C'è tutto il tempo di fermarsi ai tanti banchetti colorati di venditori, dai tessili, sempre piacevoli da vedere che espongono bei sari, camicie e kurta, punjabi interi e salwar kamiz, dai colori bellissimi e dalle infinite fantasie con le relative dupatte, le lunghe sciarpe vaporose che cadono poi sui fianchi con effetto elegante, abbinate. Ce ne sono a migliaia e non ne trovi mai uno uguale. Certo sui banchetti i materiali sono di bassa qualità, ma i prezzi sono davvero molto popolari e la gente si affolla intorno a comprare; l'holi è anche occcasione per avere qualche capo nuovo e ogni famiglia cerca secondo le possibilità, di rispettare la tradizione. Poi c'è tutta la parte dei cibi di strada, che in questa occsione è ricca soprattutto di dolciumi e vedi dispiegarsi la fila di banchi dei friggitori, davanti a grandi pentoloni neri pieni di olio che ribolle, che buttano a cascata frammenti di pastelle varie; le piramidi di laddù di pasta dolce e farine di arachidi amatissimi dai bambini, padellate di gulab jamun, le frittelle todeggianti immerse in uno sciroppo dolcissimo e i barfi bianchi al cocco ricoperti di granella di pistacchi. Insomma il tipico armamentario delle fiere di paese di tutto il mondo. Ci sono anche i venditori di colori, ma questo aspetto oggi è un po' meno calcato e nei ragazzi che si aggirano in strada, sento meno aggressissività, che forse si è già quasi completamente sfogata nei giorni precedenti. Comunque oggi mi sembra che non si corrano rischi particolari se non te li vai espressamente a cercare. 

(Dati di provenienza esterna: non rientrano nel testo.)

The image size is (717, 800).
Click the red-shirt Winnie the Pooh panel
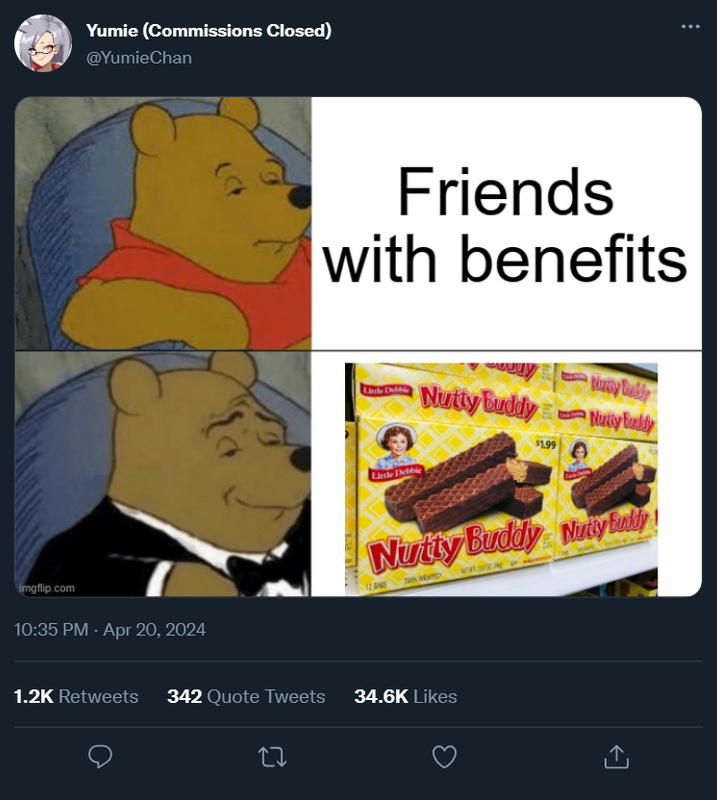point(163,223)
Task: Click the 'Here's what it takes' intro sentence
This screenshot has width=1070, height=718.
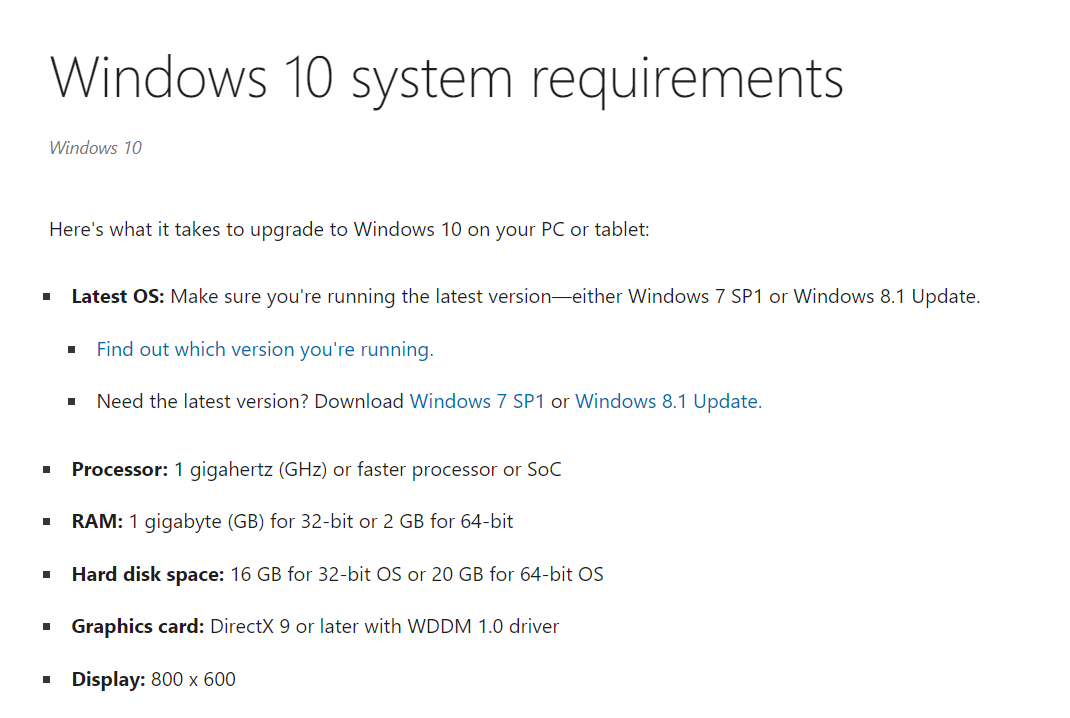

Ci fermiamo ad un grande incrocio dove si vede un po' più di gente che va avanti ed indietro facendo la spola tra i tanti templi della città. Qui c'è un presidio di polizia piuttosto numeroso, che sembra si dia un gran da fare per fare passare alternativamente le due folle che a piedi si incrociano, come se si fosse davanti ad un effettivo crocicchio semaforico. E' tutto in trillare di fischietti e mulinare di bastoni, che uomini e anche donne con occhi severissimi, utilizzano a dismisura, imponendosi alla gente, anche con metodi decisamente bruschi, strattonamenti vari e toni da polizia adusa ad un potere piuttosto determinato. Questo deve anche essere il punto dove convergono quelli che si cercano, deve essere infatti facilissimo perdersi tra la folla. Ecco infatti seduta su una panchetta, una bimba bellissima, che piange disperatamente guardandosi intorto evidentemente in cerca della mamma. Cerca di dare qualche indicazione alla poliziotta che tenta di consolarla, ma evidentemente è troppo piccola per fornire informazioni utili. Così dopo poco, riprende il fiume disperato di lacrime e la donna non sa più cosa fare per tranquillizzarla. Dopo un po' che la bimba continua a guardarsi attorno disperata sperando di vedere un volto noto, la portano via, al posto di polizia dove sta evidentemente il luogo più naturale per ritrovarla. Mi vengono subito in mente storie indiane di bambini perduti tra la folla e di conseguenza delle peripezie che hanno dovuto subire e mi intristisco subito, ma di certo non sarà questo il caso. Alla fine stiamo in giro quasi tutto il giorno senza una meta precisa, solo perdendoci tra i rumori ed i colori di questa festa che sembra non finire mai.